Entre torres de marfim e deuses de ébano
O projeto foi parte da mostra “Implosão: Trans(relacion)ando Hubert Fichte”, com curadoria do filósofo Max Jorge Hinderer Cruz e do artista Amilcar Packer, e foi apresentado no Museu de Arte Moderna da Bahia e no Centro Municipal de Arte Hélio Oiticica no Rio de Janeiro. A iniciativa faz parte de um grande projeto internacional, concebido por Anselm Franke e Diedrich Diederichsen, lançado na Alemanha pela Haus der Kulturen der Welt (HKW) em parceria com o Goethe-Institut.

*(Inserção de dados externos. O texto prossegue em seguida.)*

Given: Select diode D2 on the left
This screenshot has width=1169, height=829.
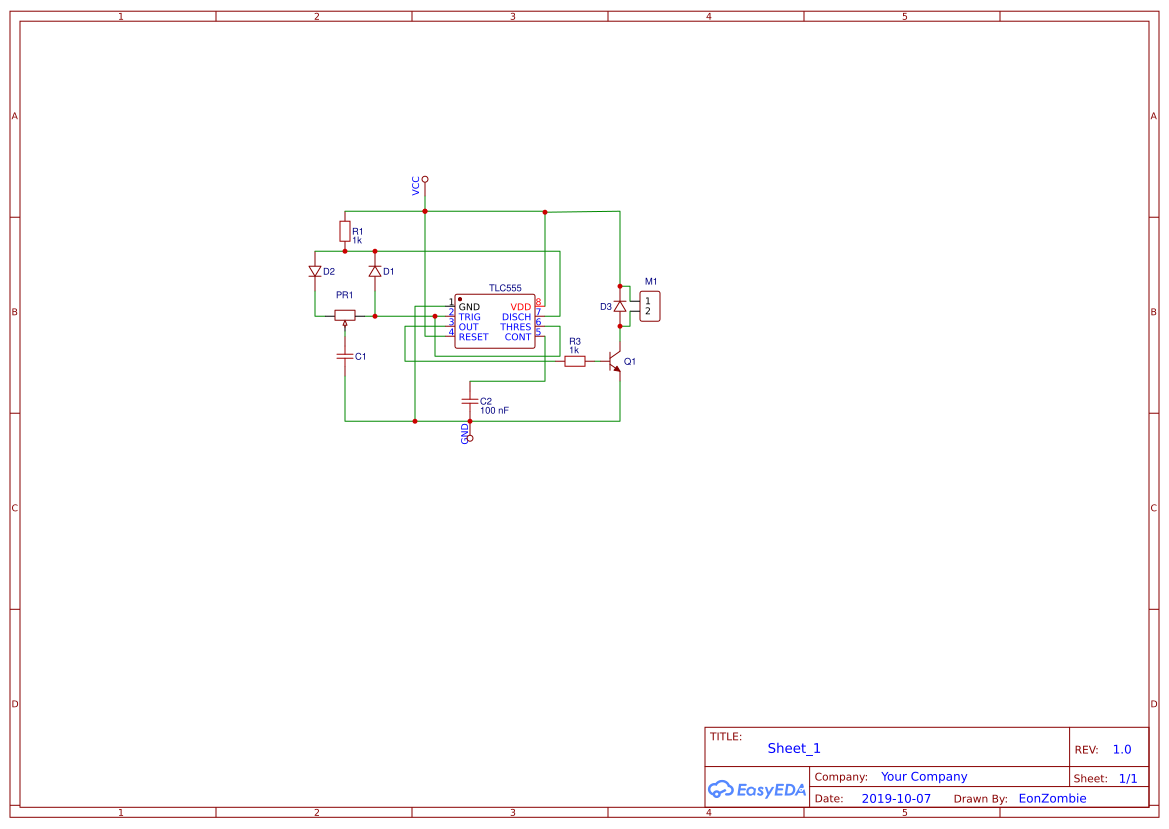Looking at the screenshot, I should pos(313,270).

Na obra de Letícia Barreto o interesse pela antropologia e etnografia inicia-se em 2007 com o projeto Estrangeiro em Mim, sobre sua experiência como imigrante brasileira em Portugal, que posteriormente foi transformado num projeto de mestrado. Durante o desenvolvimento do trabalho, mais do que os aspectos de género e nacionalidade, o que mais intrigava a artista era tentar compreender os motivos pelos quais temos tanta dificuldade em lidar com a diferença, seja ela de que género for. Mas segundo Kapuscinski, a primeira coisa que chama a atenção no contacto com o outro é a cor da pele, que acaba por constituir um lugar principal, dentro da escala de separação e avaliação das pessoas. Ao ultrapassarmos a fronteira da nossa zona racial, torna-se impossível não reflectir sobre o que significa ser negro, branco ou amarelo (Kapuscinski, 2009:58). Por isso o interesse da artista não apenas em estudar o racismo e sua construção histórica, mas especialmente reconhecer o papel da branquitude nesse processo.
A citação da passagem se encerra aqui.